2007-10-02 Thread Ric Wheeler


After several years of helping tune file systems for normal (ATA/S-ATA) 
drives, we have been doing some performance work on ext3  reiserfs on 
disk arrays.


One thing that jumps out is that the way we currently batch synchronous 
work loads into transactions does really horrible things to performance 
for storage devices which have really low latency.


For example, one a mid-range clariion box, we can use a single thread to 
write around 750 (10240 byte) files/sec to a single directory in ext3. 
That gives us an average time around 1.3ms per file.
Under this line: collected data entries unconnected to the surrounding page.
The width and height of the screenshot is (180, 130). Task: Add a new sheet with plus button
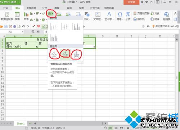pyautogui.click(x=35, y=123)

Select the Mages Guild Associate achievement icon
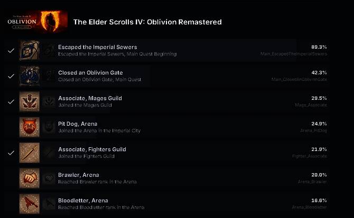pyautogui.click(x=29, y=101)
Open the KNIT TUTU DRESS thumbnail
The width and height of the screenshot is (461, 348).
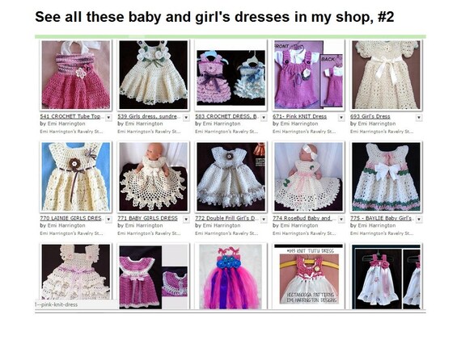(308, 277)
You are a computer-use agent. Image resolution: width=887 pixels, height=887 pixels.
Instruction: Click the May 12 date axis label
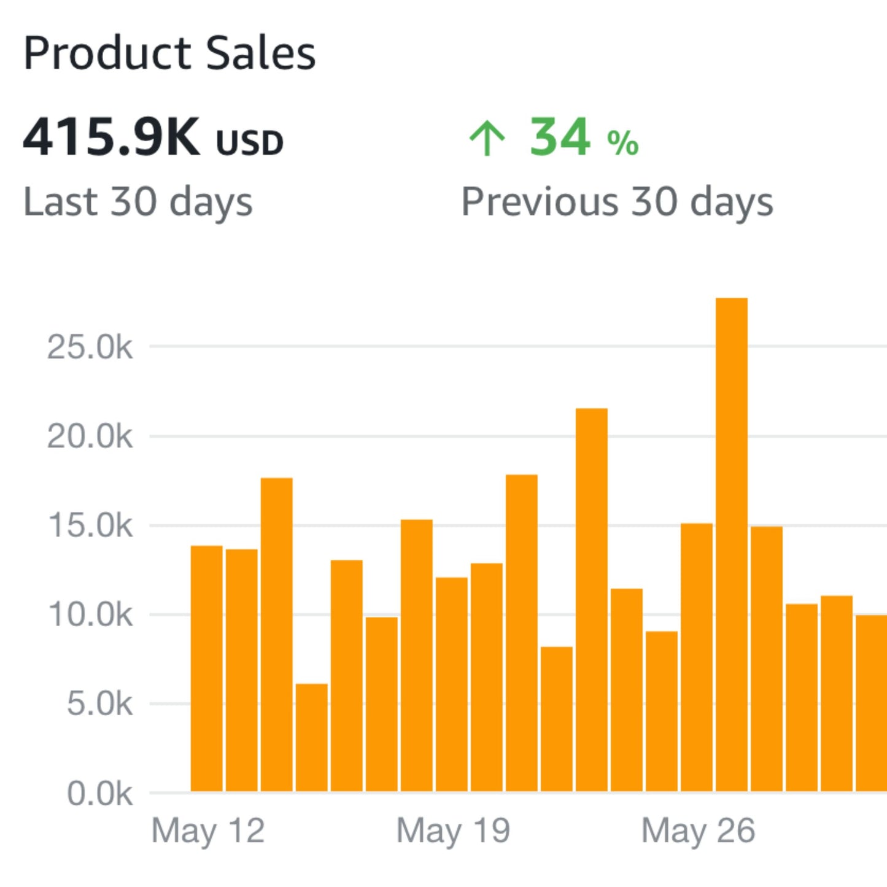pos(208,831)
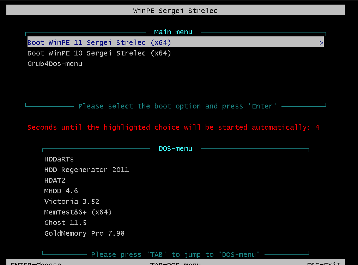Click the 'Please press TAB' hint line
Screen dimensions: 358x265
175,254
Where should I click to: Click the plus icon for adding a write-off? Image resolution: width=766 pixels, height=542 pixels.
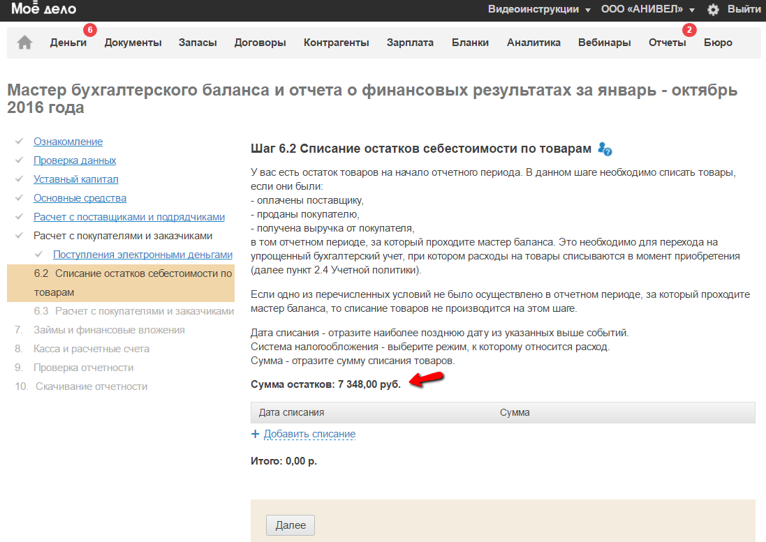tap(255, 434)
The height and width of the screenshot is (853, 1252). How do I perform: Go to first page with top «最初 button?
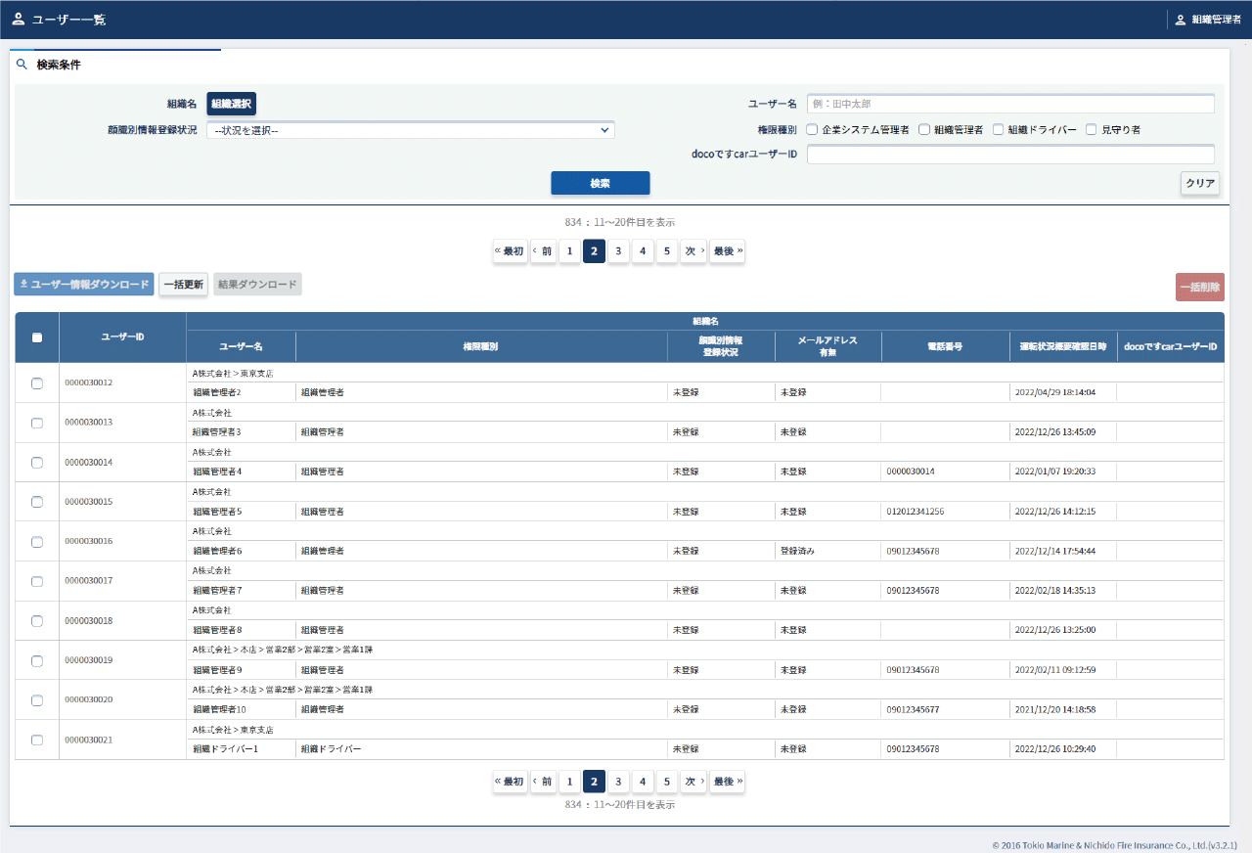510,251
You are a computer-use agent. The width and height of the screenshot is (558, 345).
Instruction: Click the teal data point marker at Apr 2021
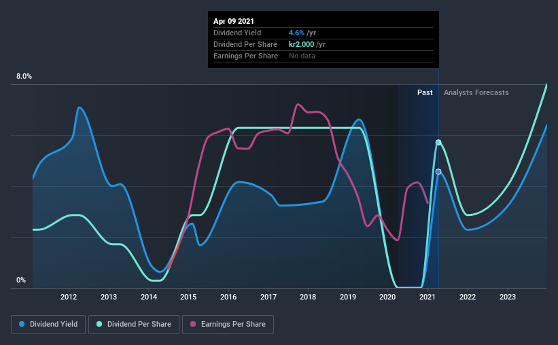coord(438,142)
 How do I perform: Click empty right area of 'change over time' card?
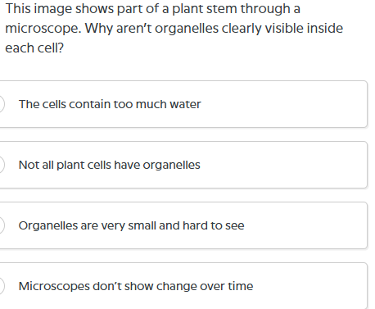click(309, 286)
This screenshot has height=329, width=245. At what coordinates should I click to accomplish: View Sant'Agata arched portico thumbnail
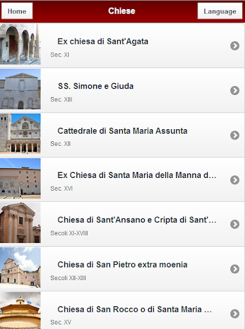[x=20, y=44]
With 2 threads writing to the same directory, we instantly drop down to 
234 files/sec.


The culprit seems to be the assumptions in journal_stop() which throw in 
a call to schedule_timeout_uninterruptible(1):


/*
 * Implement synchronous transaction batching.  If the handle
 * was synchronous, don't force a commit immediately.  Let's
 * yield and let another thread piggyback onto this transaction.
 * Keep doing that while new threads continue to arrive.
 * It doesn't cost much - we're about to run a commit and sleep
 * on IO anyway.  Speeds up many-threaded, many-dir operations
 * by 30x or more...
 *
 * But don't do this if this process was the most recent one to
 * perform a synchronous write.  We do this to detect the case 
where a
 * single process is doing a stream of sync writes.  No point 
in waiting

 * for joiners in that case.
 */
pid = current-pid;
if (handle-h_sync  journal-j_last_sync_writer != pid) {
journal-j_last_sync_writer = pid;
do {
old_handle_count = transaction-t_handle_count;
schedule_timeout_uninterruptible(1);
} while (old_handle_count != transaction-t_handle_count);
}


reiserfs and ext4 have similar if not exactly the same logic.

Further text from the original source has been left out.